[start of Task data]

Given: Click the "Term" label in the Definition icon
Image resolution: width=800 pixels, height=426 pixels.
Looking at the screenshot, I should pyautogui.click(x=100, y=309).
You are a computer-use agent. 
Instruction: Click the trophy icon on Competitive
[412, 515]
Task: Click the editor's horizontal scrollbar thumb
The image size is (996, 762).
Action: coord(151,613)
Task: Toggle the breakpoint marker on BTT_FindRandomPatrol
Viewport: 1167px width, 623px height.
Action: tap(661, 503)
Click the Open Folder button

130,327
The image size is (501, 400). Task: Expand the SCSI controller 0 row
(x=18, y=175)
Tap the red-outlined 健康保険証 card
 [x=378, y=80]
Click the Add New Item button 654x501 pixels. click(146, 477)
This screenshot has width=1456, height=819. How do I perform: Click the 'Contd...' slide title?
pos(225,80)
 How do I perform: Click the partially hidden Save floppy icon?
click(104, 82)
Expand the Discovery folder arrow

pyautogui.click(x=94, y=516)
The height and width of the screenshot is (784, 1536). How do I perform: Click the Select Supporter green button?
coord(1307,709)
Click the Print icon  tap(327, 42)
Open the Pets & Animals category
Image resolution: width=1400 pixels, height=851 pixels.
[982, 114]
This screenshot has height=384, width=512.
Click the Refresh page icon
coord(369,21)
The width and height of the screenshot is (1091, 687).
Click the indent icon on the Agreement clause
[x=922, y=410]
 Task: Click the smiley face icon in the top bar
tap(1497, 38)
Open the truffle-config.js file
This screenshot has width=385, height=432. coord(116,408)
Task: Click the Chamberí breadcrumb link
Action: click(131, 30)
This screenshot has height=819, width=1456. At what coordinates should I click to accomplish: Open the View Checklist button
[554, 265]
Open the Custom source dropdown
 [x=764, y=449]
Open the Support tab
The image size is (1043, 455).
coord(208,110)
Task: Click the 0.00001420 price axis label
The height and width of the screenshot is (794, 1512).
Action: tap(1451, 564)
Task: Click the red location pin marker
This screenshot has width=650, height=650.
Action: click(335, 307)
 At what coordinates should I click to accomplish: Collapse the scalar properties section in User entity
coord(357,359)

[end of Task data]

Task details:
Rewrite the material above, from its first line through the line containing "[x=922, y=410]", inclusive, with "icon" changed to "symbol" and nothing else altered.

The solution:
Given: Click the "Term" label in the Definition symbol
Image resolution: width=800 pixels, height=426 pixels.
Looking at the screenshot, I should pyautogui.click(x=100, y=309).
You are a computer-use agent. 
Instruction: Click the trophy symbol on Competitive
[412, 515]
Task: Click the editor's horizontal scrollbar thumb
The image size is (996, 762).
Action: coord(151,613)
Task: Toggle the breakpoint marker on BTT_FindRandomPatrol
Viewport: 1167px width, 623px height.
Action: tap(661, 503)
Click the Open Folder button

130,327
The image size is (501, 400). Task: Expand the SCSI controller 0 row
(x=18, y=175)
Tap the red-outlined 健康保険証 card
 [x=378, y=80]
Click the Add New Item button 654x501 pixels. click(146, 477)
This screenshot has width=1456, height=819. How do I perform: Click the 'Contd...' slide title?
pos(225,80)
 How do I perform: Click the partially hidden Save floppy symbol?
click(104, 82)
Expand the Discovery folder arrow

pyautogui.click(x=94, y=516)
The height and width of the screenshot is (784, 1536). How do I perform: Click the Select Supporter green button?
coord(1307,709)
Click the Print symbol  tap(327, 42)
Open the Pets & Animals category
Image resolution: width=1400 pixels, height=851 pixels.
[982, 114]
This screenshot has height=384, width=512.
Click the Refresh page symbol
coord(369,21)
The width and height of the screenshot is (1091, 687).
Click the indent symbol on the Agreement clause
[x=922, y=410]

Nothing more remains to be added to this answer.